A Russian air strike killed seven people, four of them children, in Syria's rebel-held Idlib region on Friday, a war monitor said.
The Syrian Observatory for Human Rights said the deaths "including four children who are siblings, two men and an unidentified person... as a result of Russian air strikes", in the Jisr al-Shughur countryside of northern Syria.
Ayhman Mozan, 31, lost all four of his children in the attack that destroyed his home.
"My children are gone… the dearest people to my heart are gone," he told AFP, breaking down in tears as he called out his children’s names.
He and his family were sleeping when the first strike hit their home, he said, lying in a hospital bed in the border city of Darkush.
He helped rescue his wife from under the rubble but when he looked for his children, he could not find them.
The house has been completely destroyed, an AFP correspondent at the site of the attack said, with toys, furniture and clothing scattered across the rubble.
The children killed were all under 10 years old, said Rami Abdel Rahman, who heads the British-based Observatory.

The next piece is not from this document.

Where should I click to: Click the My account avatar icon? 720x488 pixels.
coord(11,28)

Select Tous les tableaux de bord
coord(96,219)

The monitor said that more people, including women and children, were still trapped under the rubble.
The victims are mostly displaced Syrians from neighbouring Hama province, said the monitor, which relies on a wide network of sources inside Syria.

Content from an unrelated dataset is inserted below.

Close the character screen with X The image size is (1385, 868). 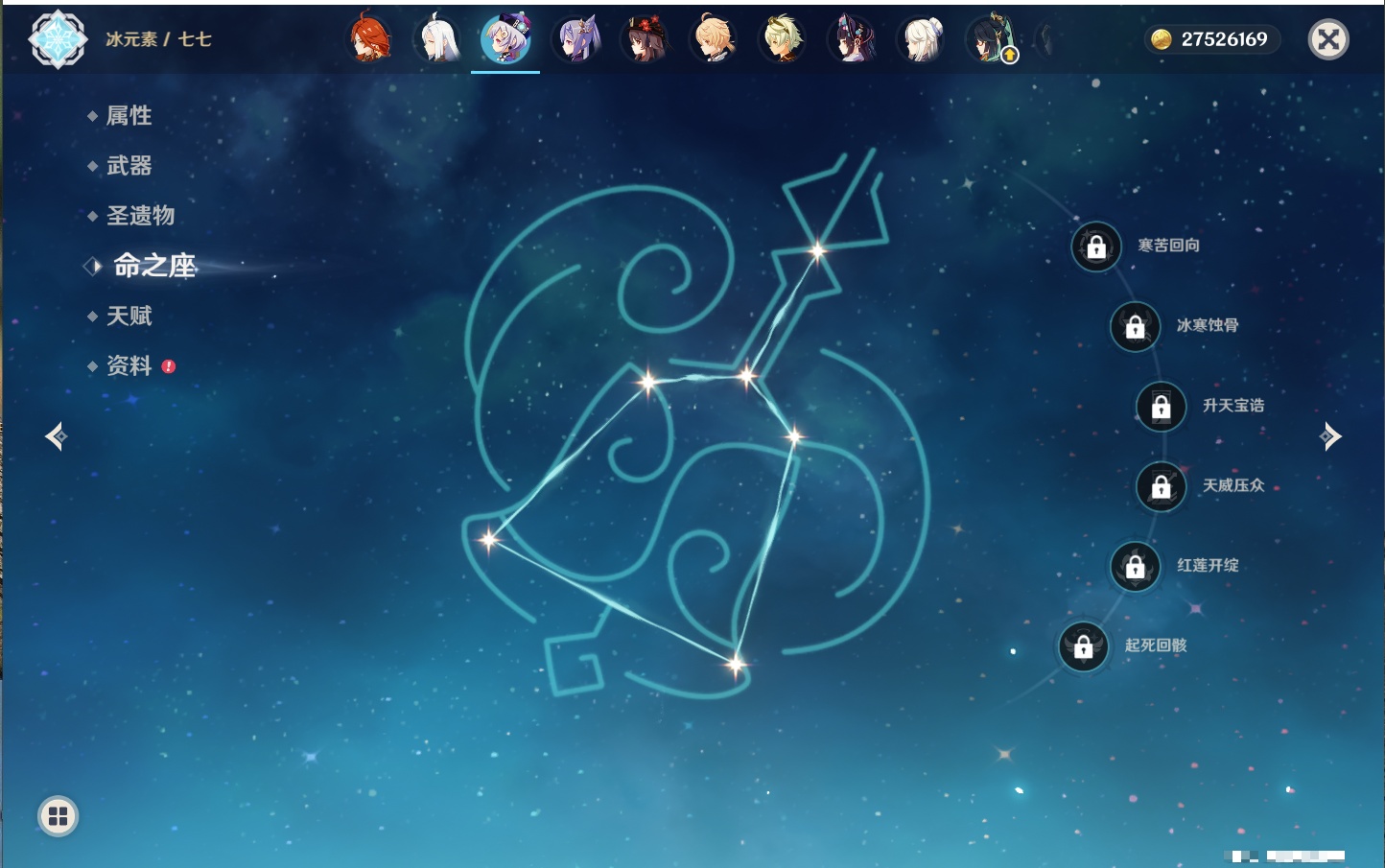[x=1328, y=39]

Russia, which did not comment immediately on the raid, is a main backer of President Bashar al-Assad's regime.
With Russian and Iranian support, Damascus clawed back much of the ground lost in the early stages of Syria's conflict, which erupted in 2011 when the government brutally repressed pro-democracy protests.
The last pocket of armed opposition to the regime includes large swathes of Idlib province and parts of the neighbouring Aleppo, Hama and Latakia provinces.
Hayat Tahrir al-Sham, headed by ex-members of Syria's former Al-Qaeda franchise, is the dominant group in the area but other rebel groups are also active, with varying degrees of Turkish backing.
Syria's war has killed nearly half a million people and forced around half of the country's pre-war population from their homes.